From the data below, extract every line in which the string "Task" appears, reproducing each such line in full.

>> Start Records provided

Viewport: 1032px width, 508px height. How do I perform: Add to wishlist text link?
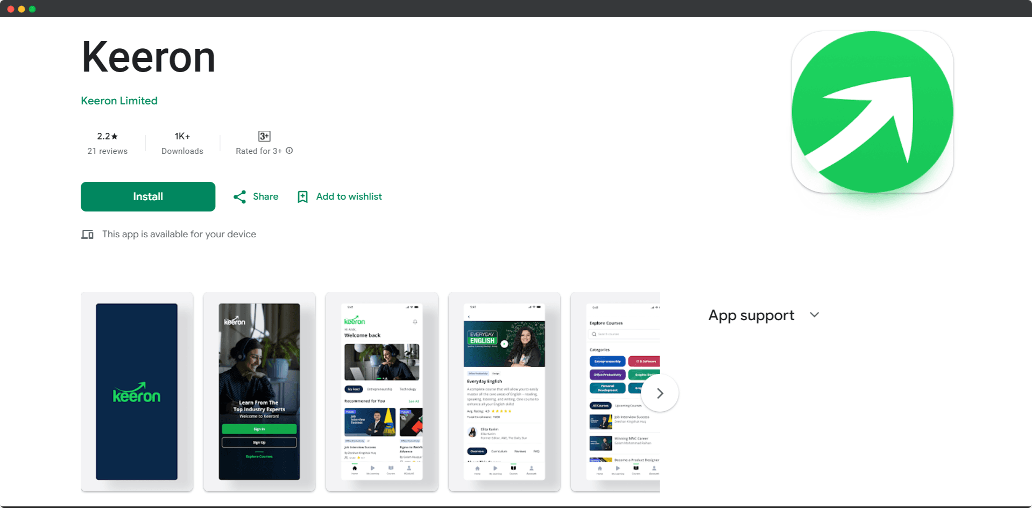click(349, 196)
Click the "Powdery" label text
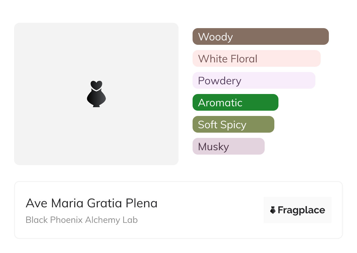Image resolution: width=357 pixels, height=253 pixels. tap(220, 81)
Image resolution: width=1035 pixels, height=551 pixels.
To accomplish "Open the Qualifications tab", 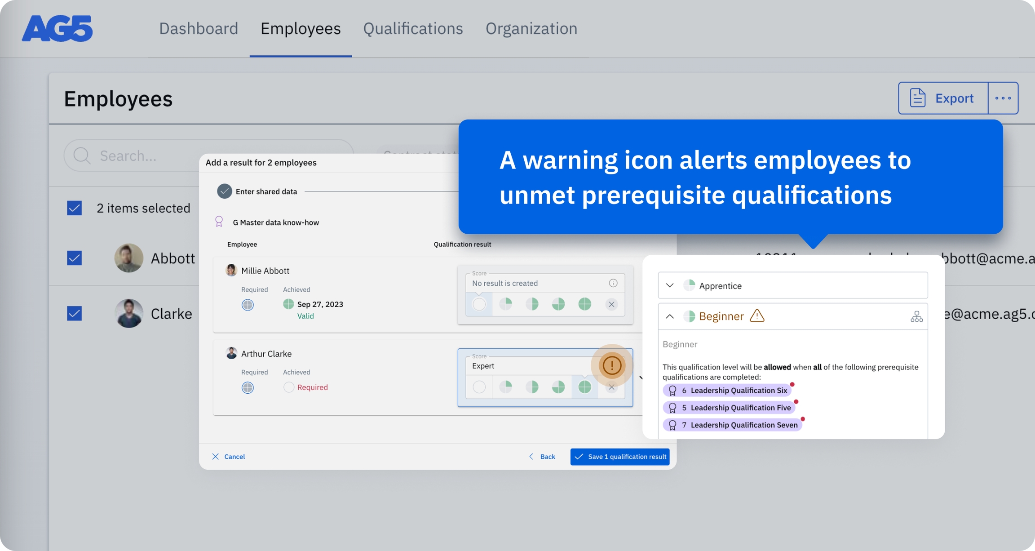I will click(413, 29).
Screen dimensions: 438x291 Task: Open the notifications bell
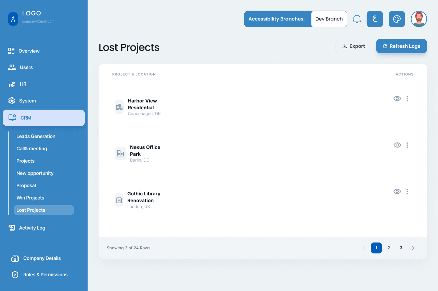click(x=357, y=19)
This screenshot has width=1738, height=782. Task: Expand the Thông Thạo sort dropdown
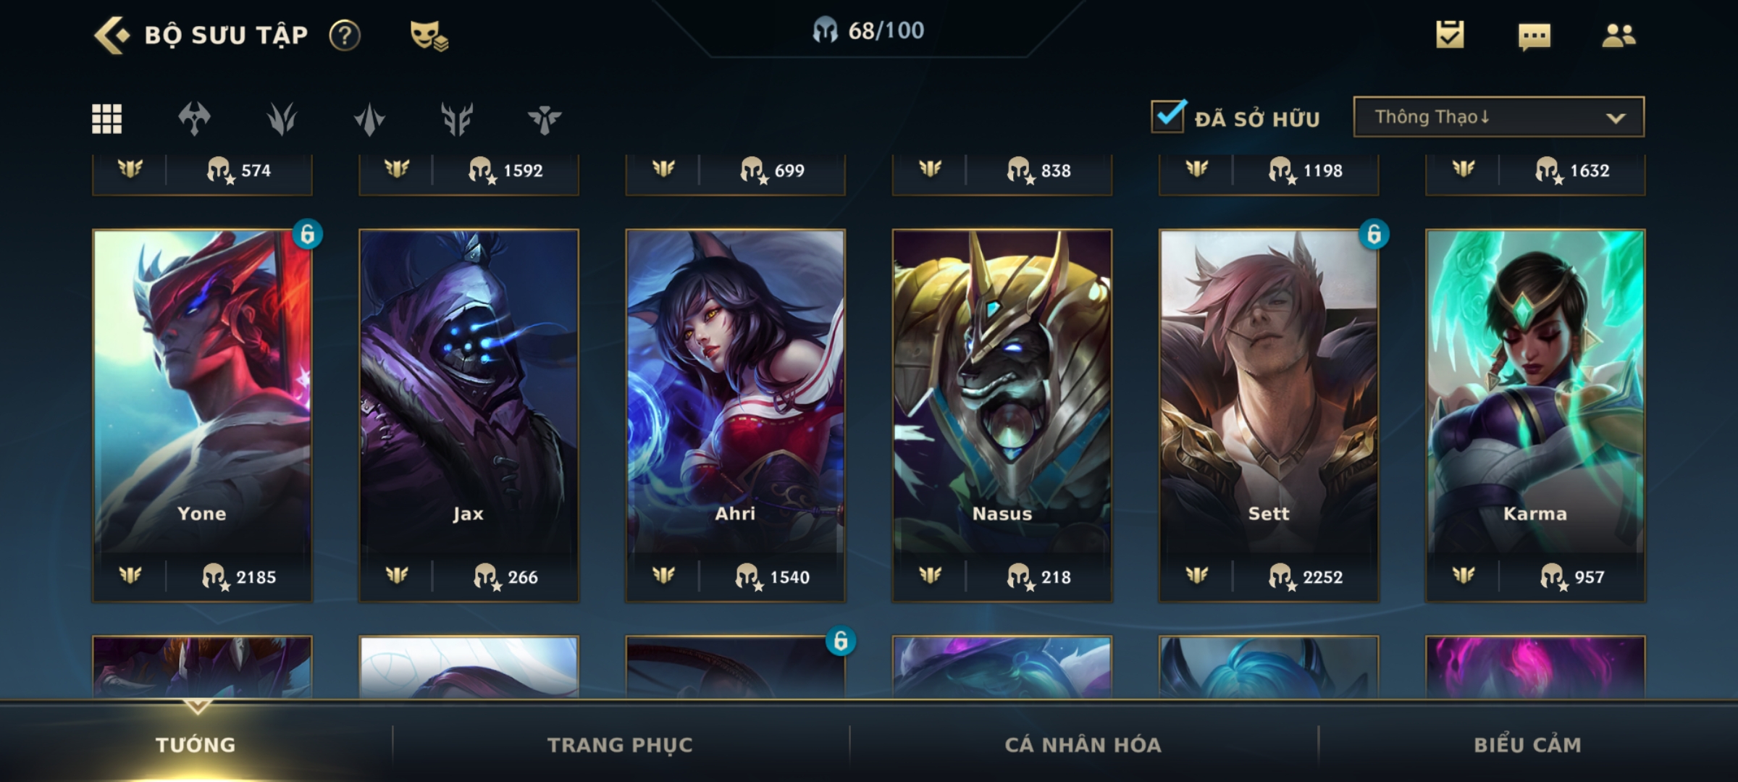1499,117
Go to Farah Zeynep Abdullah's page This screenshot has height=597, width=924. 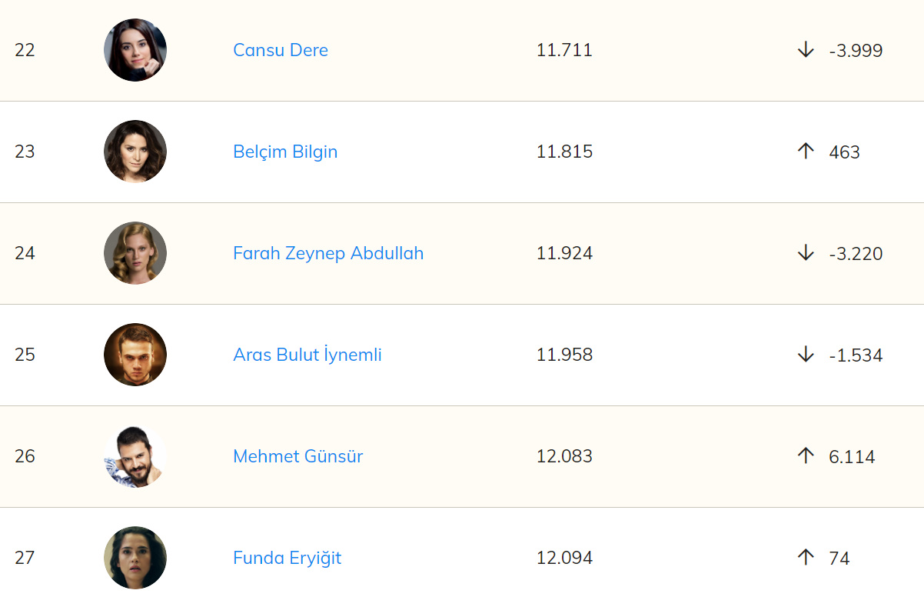[328, 253]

>> End Records provided

### Exercise output
Screen dimensions: 438x291 Task: Open the notifications bell
This screenshot has width=1738, height=782. Task: Expand the Thông Thạo sort dropdown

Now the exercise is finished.